Harper had barely begun to speak before Dion swiftly derided his new direction, blasting the prime minister for not preparing and protecting Canadians for the economic downturn.

"Mr. Harper is coming too little too late, with little help for the industry and the manufacturing sector and the aerospace industry," Dion said during a stop in Vancouver.

"They don't believe in the role of the government to help the people and help the economy."

If elected, Dion has promised to put an economic recovery plan in place within the first 30 days and accelerate planned infrastructure spending to create jobs because "Canadians cannot wait, the economy cannot wait."

NDP Leader Jack Layton called the aid to manufacturers a "desperate act at the last minute" to "paper over" Harper's hands-off approach to the economy.

The additional $100 million a year for aerospace and automotive industries is just a fraction of the $50 billion in tax breaks Harper has been giving away to some of the country's wealthiest corporations.

The Tory proposals, while modest, appear targeted directly at the Harper's growing vulnerability in Quebec and Ontario -- two vote-rich provinces where a new poll shows the Conservatives falling sharply.

The latest Canadian Press Harris-Decima poll released Tuesday had the Tories falling to 31 per cent, 10 points below their campaign high water mark and only five points ahead of the Liberals. The NDP were at 21 per cent and the Green Party at 13 nationally.

In Ontario, the Tories tumbled eight points back of the Liberals and barely ahead of the NDP, while in Quebec, the party was at 19 per cent and behind both the Bloc Quebecois and the Liberals.

Harper said the choice for Canadians is between his cautious, responsible course and an opposition that wants to "jump off the cliff" in panic.

"The alternative is a bunch of guys who want to do something, and they are big things ... (but) they are also very bad ideas that would make the problems of ordinary people -- job creation, savings in the stock market -- infinitely worse, and make them worse very, very quickly."

While most voters don't blame Harper for the economic turmoil, "many voters will be looking for a government that is pragmatic and open to intervening to cushion Canada and Canadians from the worst impacts" if it persists or worsens, said pollster Bruce Anderson.

Dion described Harper's characterization of his proposals as "distortion and dishonesty" -- particularly those pertaining to the Liberals' controversial Green Shift carbon tax.

Citing an open letter from 230 academic economists who favour taxing carbon as the best approach to deal with the issue of climate change, Dion said Harper is the only economist in Canada who doesn't seem to get it.

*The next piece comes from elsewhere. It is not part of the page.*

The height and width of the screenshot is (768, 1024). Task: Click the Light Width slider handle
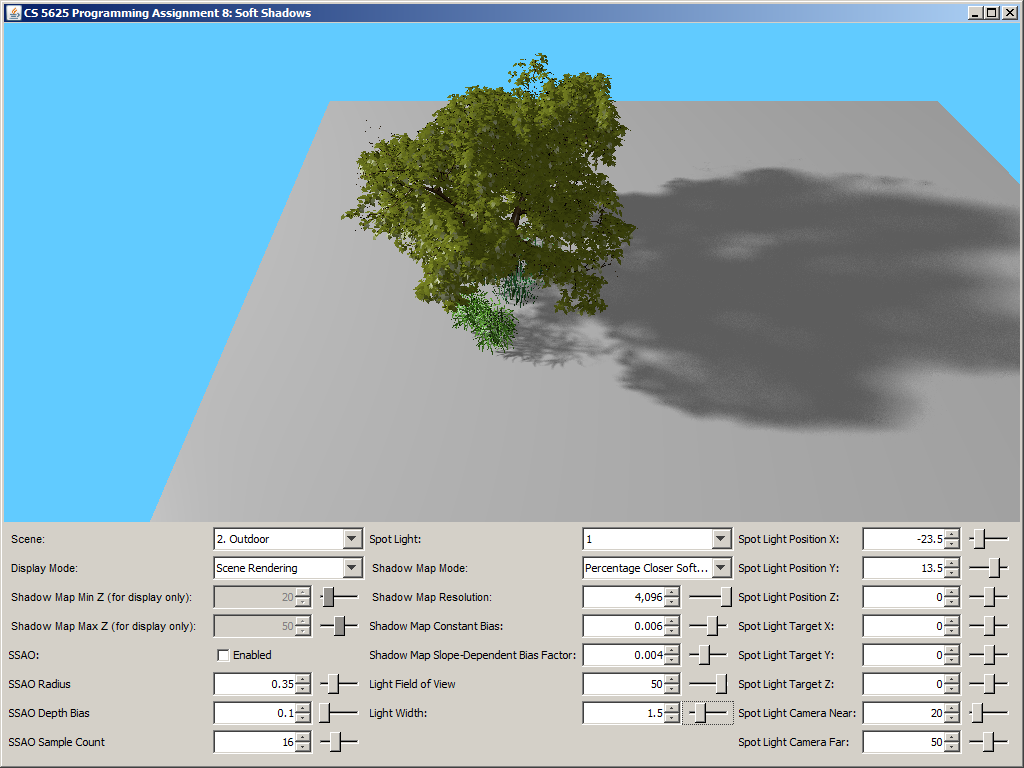[x=701, y=713]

The Conservative platform comes at a critical time in the election campaign. After leading comfortably for most of the campaign, the party suddenly finds itself in need of a boost to arrest a sharp four-day slide in national polls.

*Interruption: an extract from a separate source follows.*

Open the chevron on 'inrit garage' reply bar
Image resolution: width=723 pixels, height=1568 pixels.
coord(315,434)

To be sure, the economy has not been on the side of the incumbent party.

Monday's 573-point bloodbath on the Toronto Stock Exchange was the third massive drop in a week and came as most western governments, with the exception of Canada, embarked on massive economic interventions.

The Harris-Decima survey suggests the Conservatives have lost 12 points in Quebec and 15 points in Ontario, ground zero for the country's economic woes.

The rolling poll sample represents 1,251 interviews conducted Friday through Sunday and is considered accurate to within plus or minus 2.8 percentage points, 19 times out of 20 -- though the margin is much higher for regional samples.

NDP Leader Jack Layton has pledged billions in new spending, to be offset by a rollback in corporate tax cuts promised by the Tories.

Layton is in agreement with Harper, however, that the Green Shift carbon tax proposed by Dion is not the way to go.